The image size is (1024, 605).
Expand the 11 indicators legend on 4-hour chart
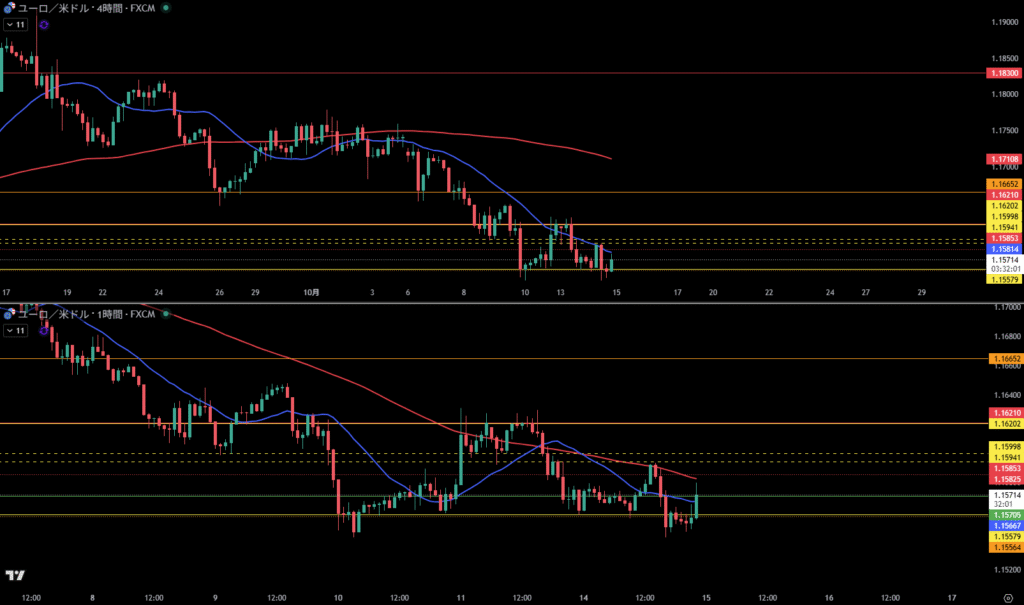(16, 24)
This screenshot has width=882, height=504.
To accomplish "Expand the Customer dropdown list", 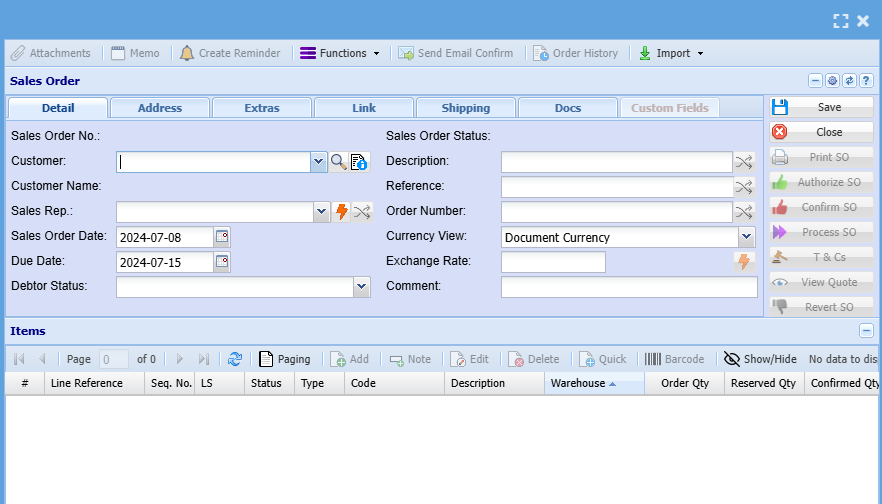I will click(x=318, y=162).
********************
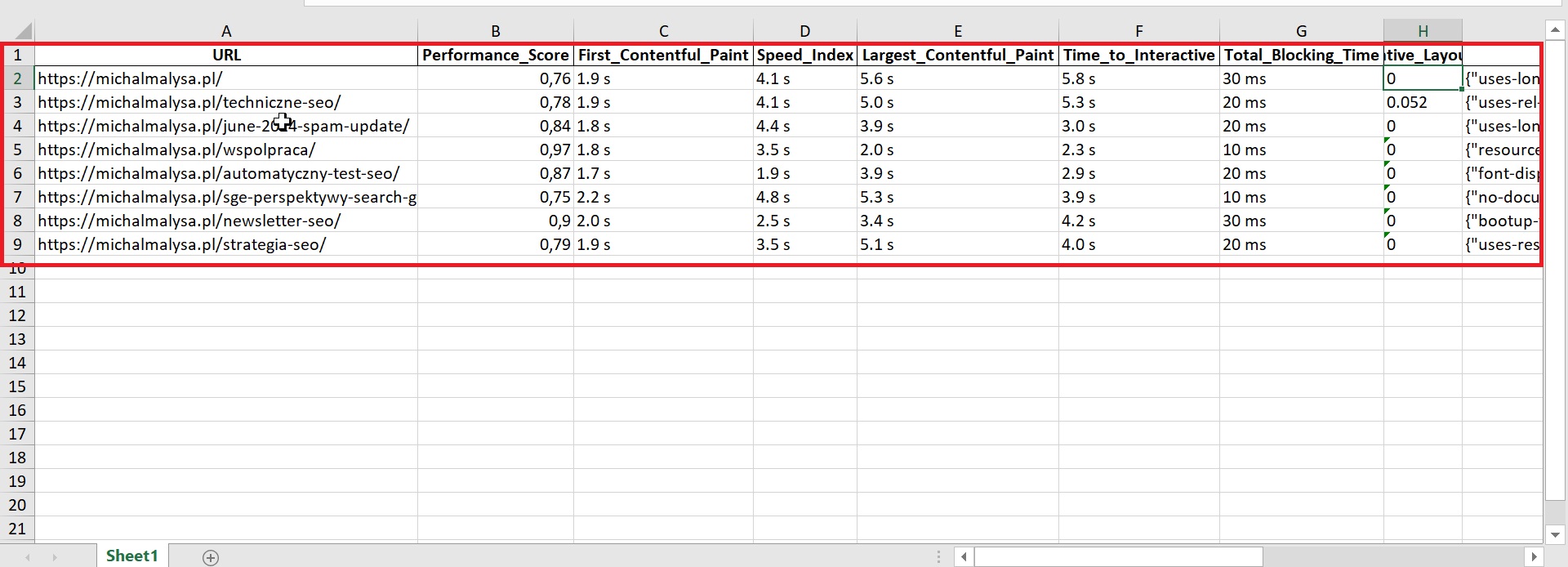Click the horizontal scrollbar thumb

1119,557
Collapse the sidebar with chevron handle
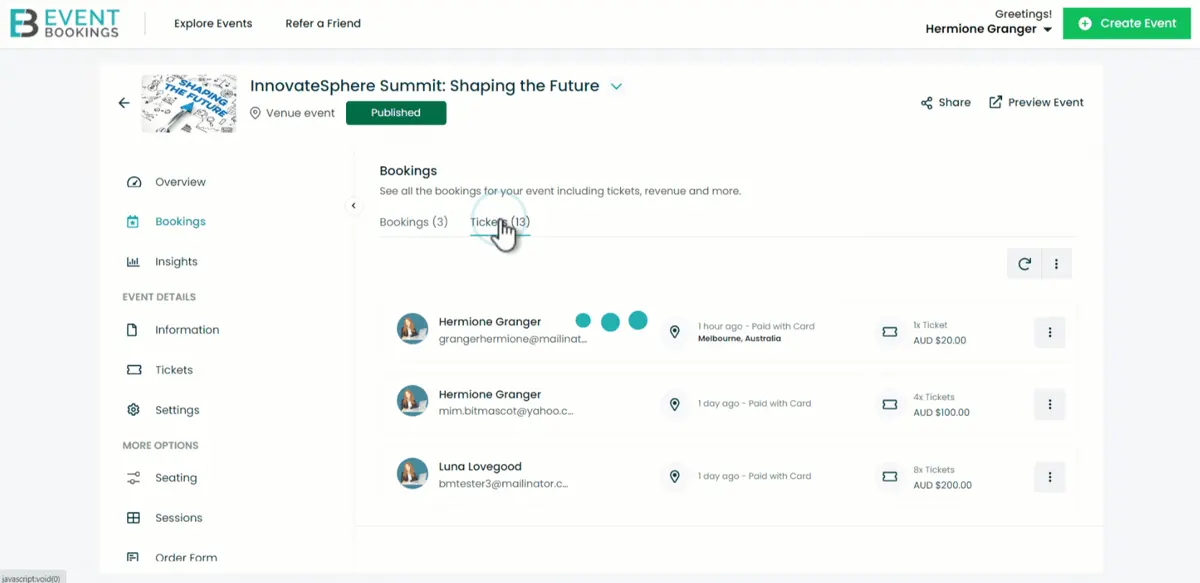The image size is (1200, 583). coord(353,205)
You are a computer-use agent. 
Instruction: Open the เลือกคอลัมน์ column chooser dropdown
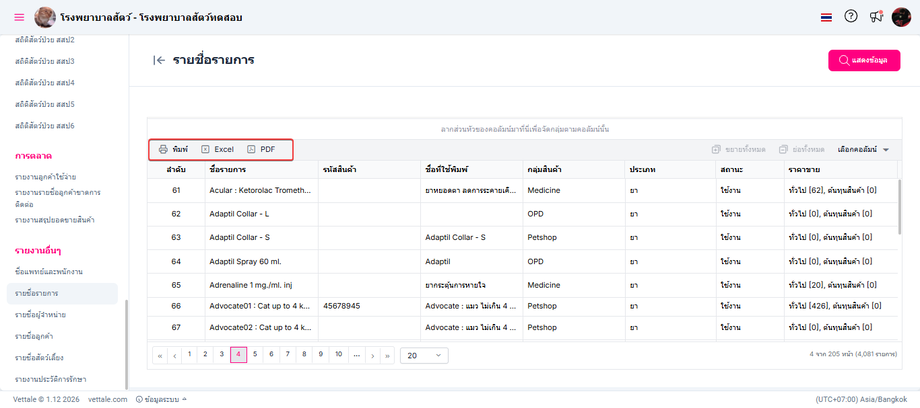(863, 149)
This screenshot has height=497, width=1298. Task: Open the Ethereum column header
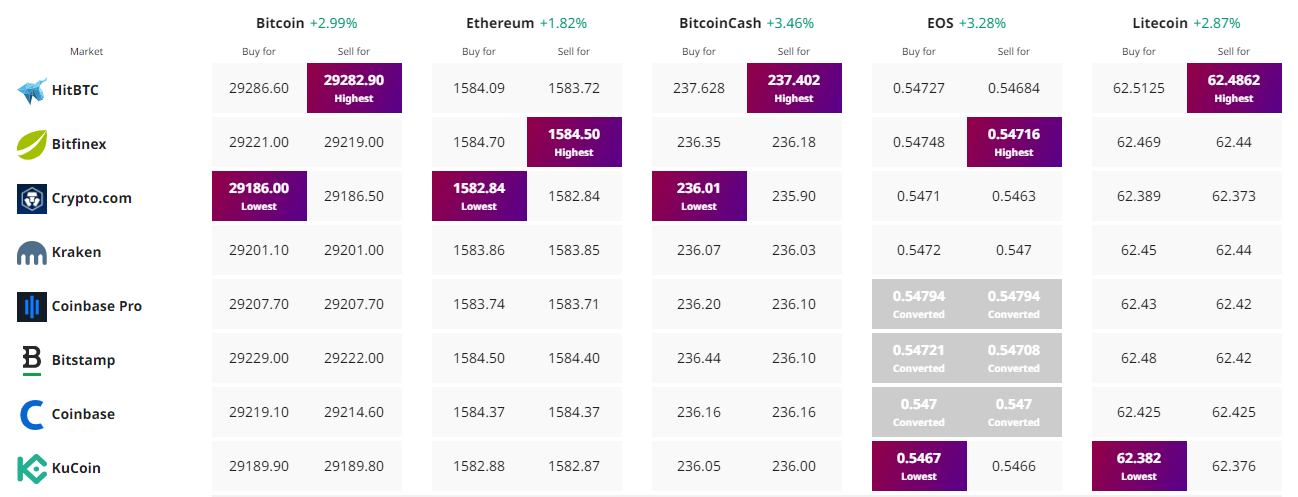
********************
Your answer should consist of each line above in which "screenshot" appears.

This screenshot has width=882, height=504.
This screenshot has height=497, width=1298. Task: Open the Ethereum column header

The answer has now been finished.